This week is Endometrosis Awareness week in the UK (and March is Endometriosis Awareness month in the USA). I posted this old my old blog, Musings of a Koala, a couple of years ago.
Raising the Profile on Endo – Oct 2nd 2007
The topic for the day is endometriosis…what’s that? I hear you ask…well exactly.
2,000,000 women in the UK suffer from endometriosis – but that’s likely to be an underestimate. Why? Because most people don’t know anything about it’s existence, and it’s difficult to diagnose. There is not yet a cure for endometriosis and although there are several theories, no one knows what exactly causes endometriosis in the first place.
Endometriosis is a disease where cells which are similar to those in endometrial tissue are found in places outside of the uterus.

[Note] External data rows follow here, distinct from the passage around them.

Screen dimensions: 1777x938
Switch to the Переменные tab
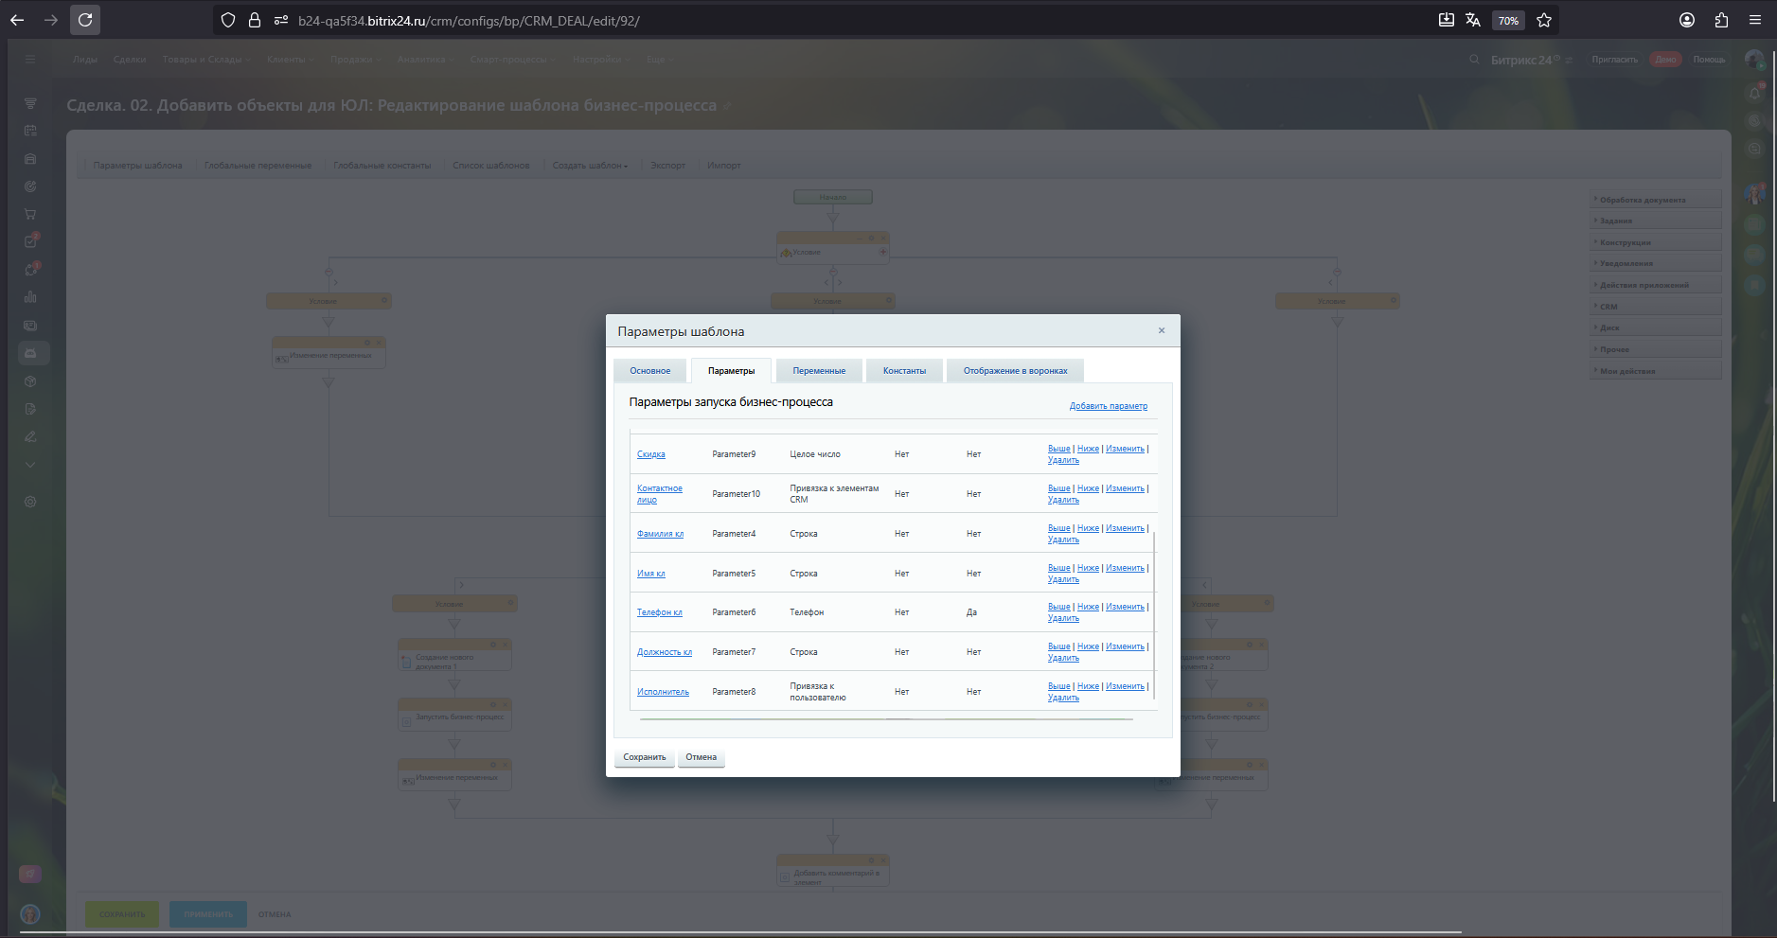pos(819,371)
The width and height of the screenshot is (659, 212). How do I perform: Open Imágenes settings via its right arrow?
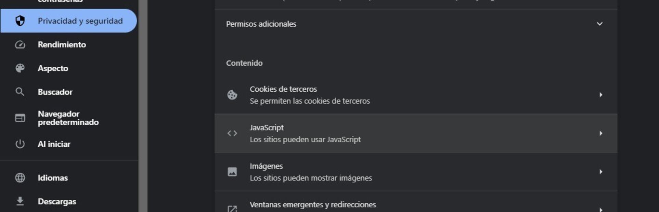[x=600, y=172]
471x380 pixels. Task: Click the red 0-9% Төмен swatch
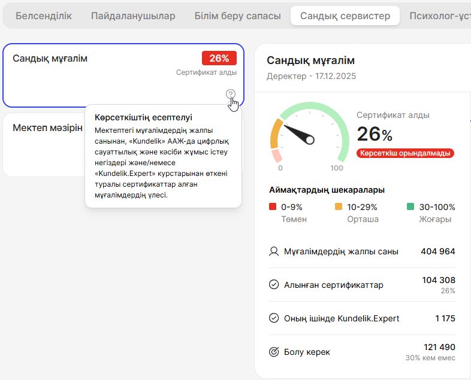[x=273, y=207]
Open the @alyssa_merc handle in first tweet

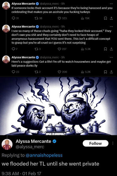[x=49, y=4]
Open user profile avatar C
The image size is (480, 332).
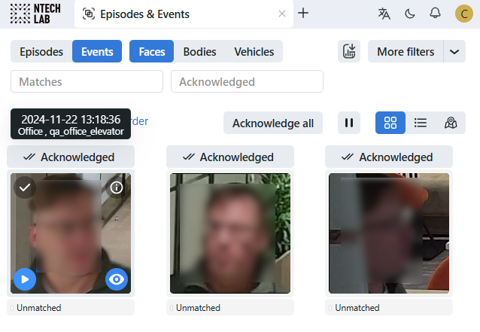[x=464, y=14]
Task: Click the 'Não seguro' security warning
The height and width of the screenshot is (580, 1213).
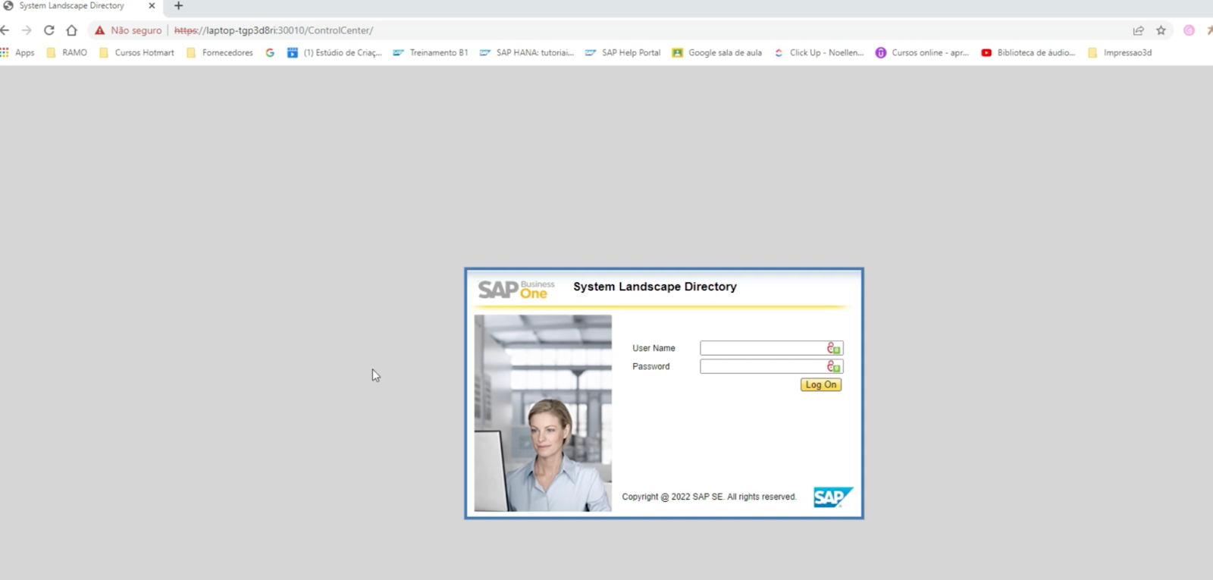Action: click(128, 30)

The cells respond to the hormones during a woman’s menstrual cycle, causing them to grow, break down and bleed. The internal bleeding has nowhere to go, causing pain, inflammation, lesions, scar tissue (adhesions) and cysts. The only way of diagnosing endometriosis is through a laparoscopy (an operation which basically involves a small incision in the abdomen, to snake a camera about inside you!)
The only way of treating endometriosis is to treat the symptoms, and with pretty much all the treatments women will get side effects from them. And did I mention that surveys have shown that the average time to taken to diagnose endometriosis from the onset of the symptoms is 8 years???!
What’s the impact?
30-40% of women with endometriosis are infertile.

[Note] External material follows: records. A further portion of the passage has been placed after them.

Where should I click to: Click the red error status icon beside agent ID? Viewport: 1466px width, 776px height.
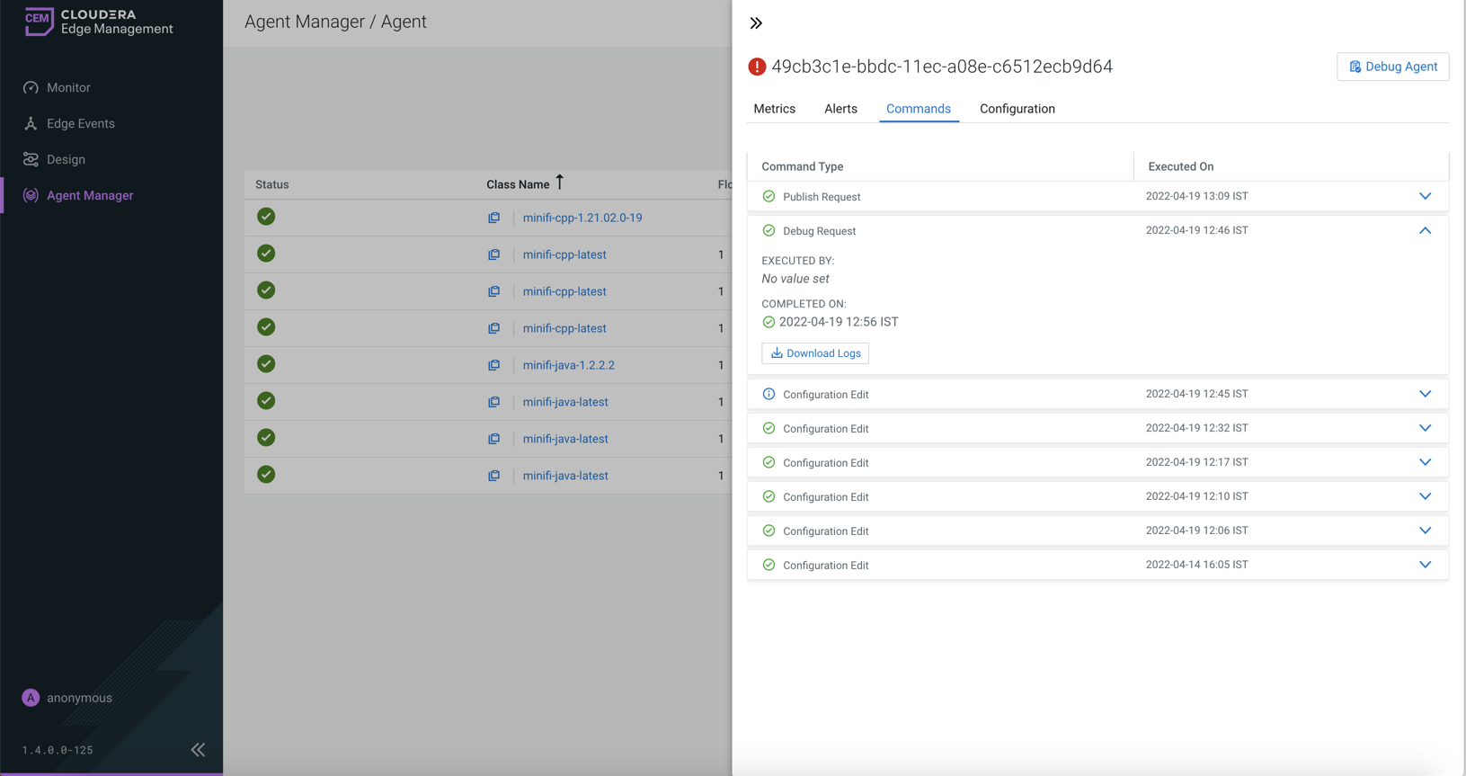click(757, 67)
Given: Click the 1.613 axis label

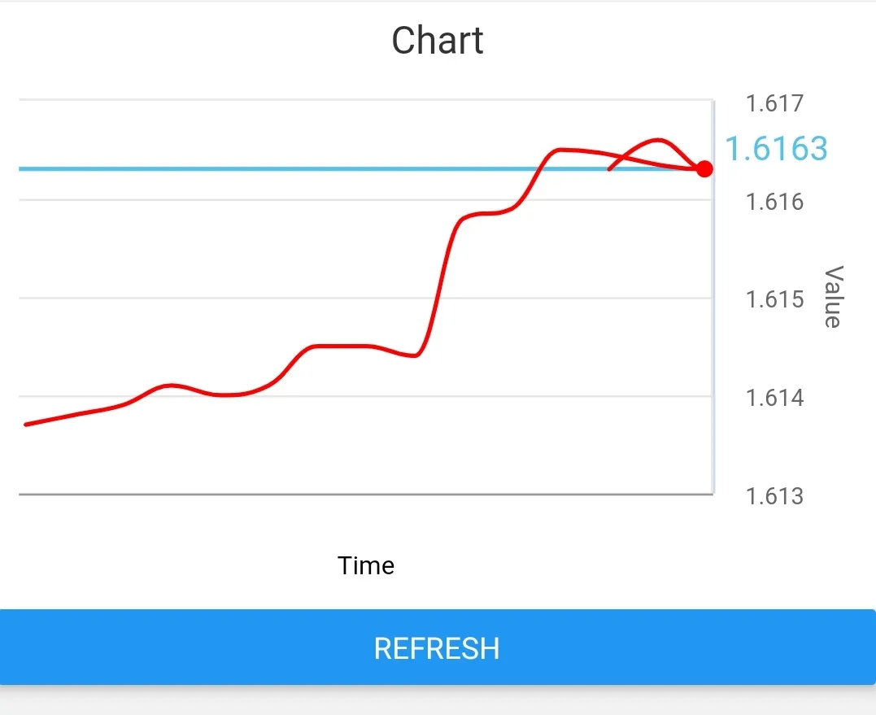Looking at the screenshot, I should coord(774,496).
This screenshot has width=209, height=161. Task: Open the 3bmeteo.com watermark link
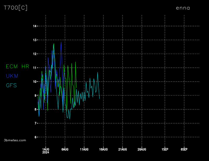(15, 140)
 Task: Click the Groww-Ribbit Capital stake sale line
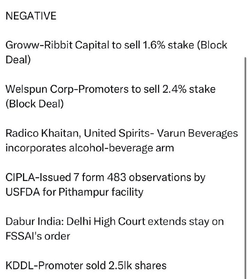116,45
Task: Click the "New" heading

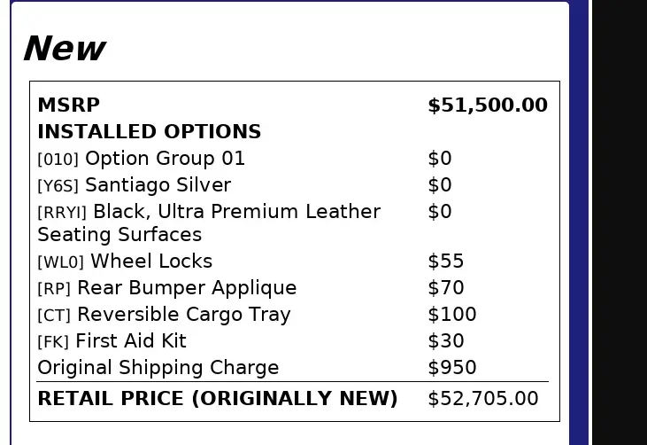Action: click(x=65, y=49)
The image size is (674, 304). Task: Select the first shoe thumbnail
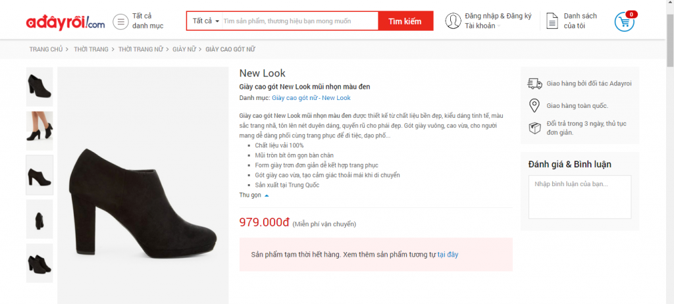tap(39, 87)
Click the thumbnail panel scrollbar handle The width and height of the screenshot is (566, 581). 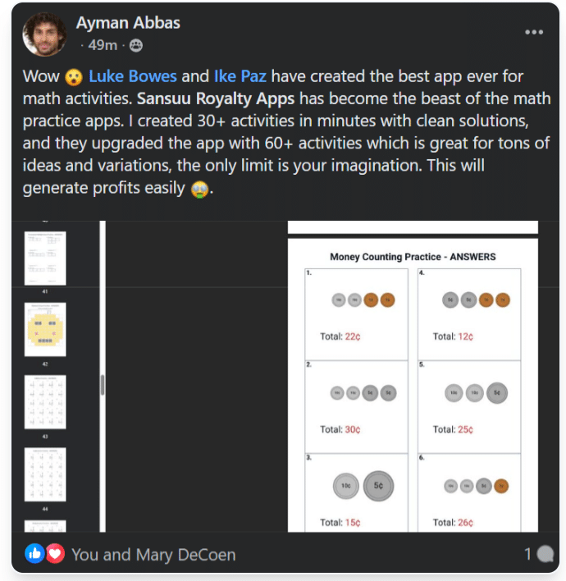coord(103,385)
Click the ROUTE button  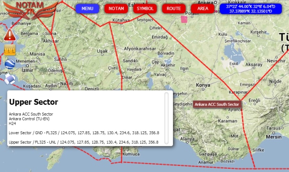[x=174, y=9]
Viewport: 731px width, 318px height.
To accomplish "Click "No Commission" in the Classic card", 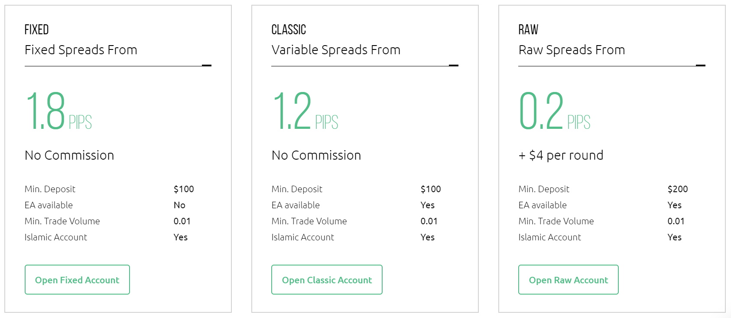I will pyautogui.click(x=316, y=155).

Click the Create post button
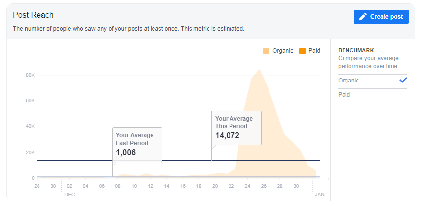point(381,17)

• 73% have had their relationships affected by endometriosis.
• 6% claim benefits due to endometriosis, which is now recognised as a disability in some countries.
• 82% of women are at times unable to carry out day-to-day activities due to endometriosis.
• 38% have had their job affected with:
-42% having lost their job
-39% having to reduce their working hours
-19% having to change their job
(Statistics taken from Endometriosis UK website)
I’ve taken a real interest in endometriosis after being told by my GP that there was a good chance I had endometriosis early last year. I still don’t have a diagnosis, and gave up on seeing the consultant in Aberdeen shortly before deciding to leave the city this year. However, my symptoms and the side effects to the treatments they have given me have had a huge impact on my relationships with friends and family, on my education and on my working life. It really sucks. There is also the factor of trying to weigh up the treatments with my values and beliefs – some of the treatment options I have been offered I have refused from the moral standpoint I chose to take. What really infuriated me was that I was only able to make those informed choices because of the medical knowledge I had from my university studies (I did a lot of focused study in the areas of reproductive health) and pregnancy crisis support training.
Whether or not I have endometriosis, I hope that I’ll be able to raise more awareness and support for women who have this horrible disease and their partners (because I know that it is really tough on the partners too).